September 09, 2008

Liberal Race Porn: Yes, This Election Is About You

For background, a lengthier discussion of these issues, and links to many related essays, I refer you to, "Silenced: Barack Obama and the End of Struggle Toward Truth and Freedom."

A new article captures many of the dynamics involved in the Obama candidacy in a very perceptive and arresting manner:
Long before the end of the Democratic National Convention, commentators and African-American civil rights activists were situating Obama's nomination in the long trajectory of Black political struggles. Surely Obama's address would ... claim this history--after all, he was to give his speech on the very anniversary of Martin Luther King, Jr.'s "I Have a Dream" speech.

Obama had barely spoken when some commentators like Cornel West on Tavis Smiley's talk show expressed astonishment at the veiling of blackness. Indeed, the convention was virtually shorn of any possible contamination by blackness.

Watching the official video about Obama, one might think black was simply a variety of white, an odd variant, perhaps, resulting from the mixing of Hawaiians and Kansans. ... [E]very fleeting scene showed the Illinois Senator shaking hands with white constituencies that, according to conventional wisdom, might not be trusted to vote for a black man: the blue-collar workers, old white men, old white women, white farmers. Were it not for the occasional black person, one would think Obama was running for President of Idaho.

...
★ ★ ★ ★
#### Task goal
In the post about Obama's convention, on whose talk show did Cornel West express astonishment?

#### Stored data
★ ★ ★ ★
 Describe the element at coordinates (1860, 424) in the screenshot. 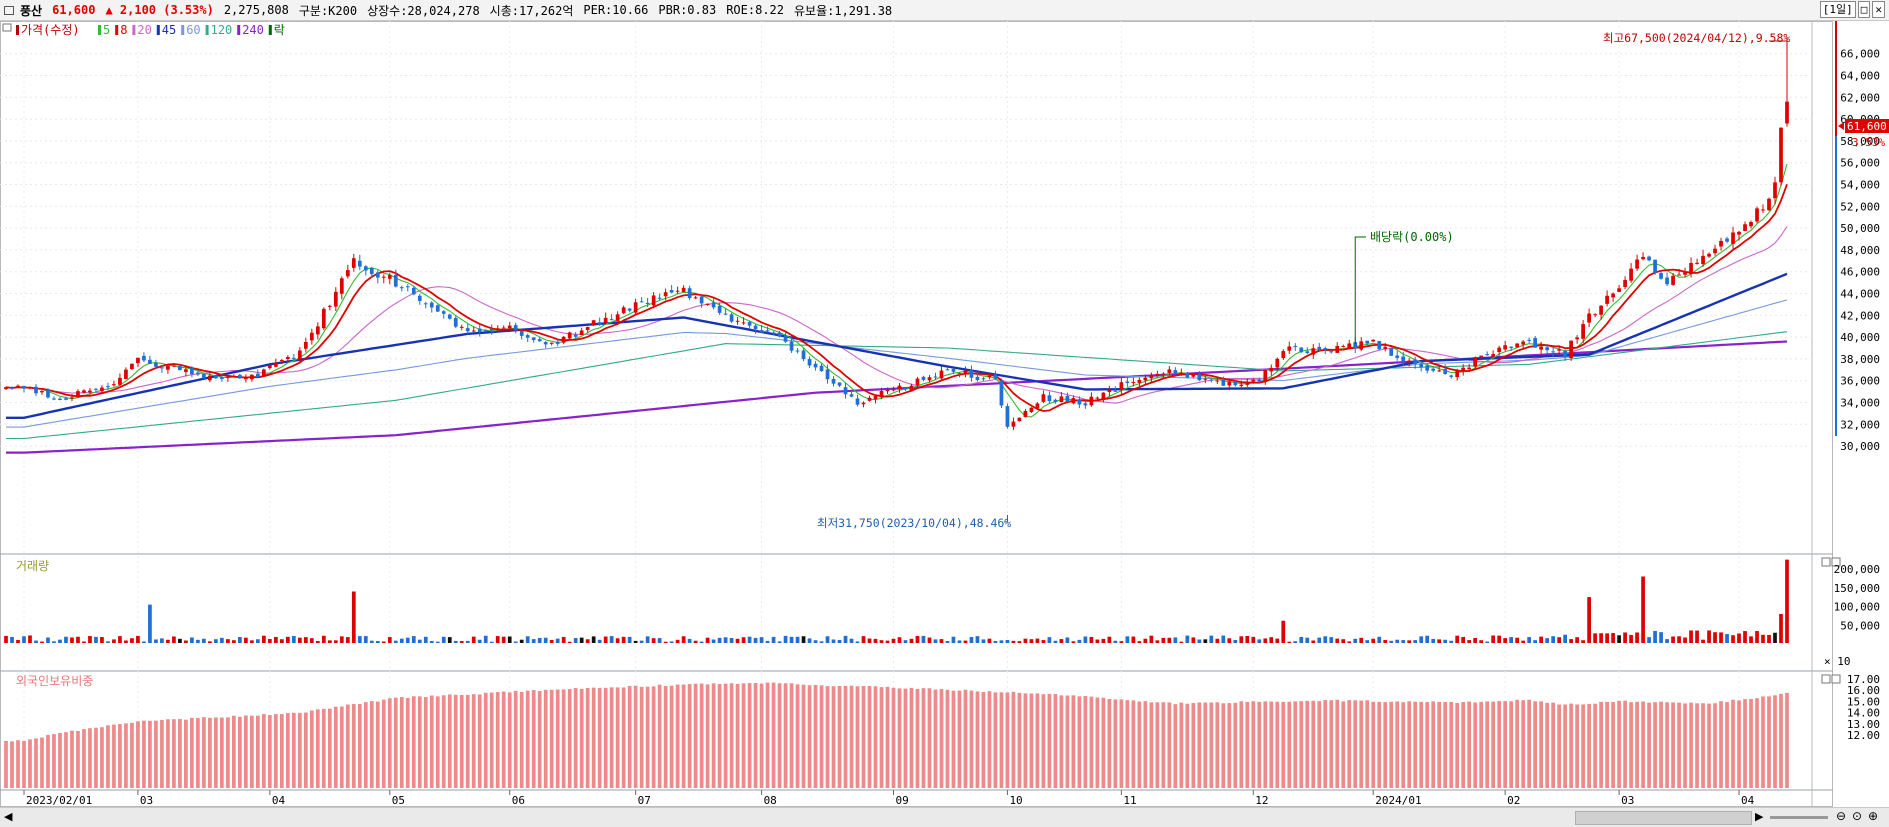

I see `price-tick-label: 32,000` at that location.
★ ★ ★ ★
#### Written response
Tavis Smiley's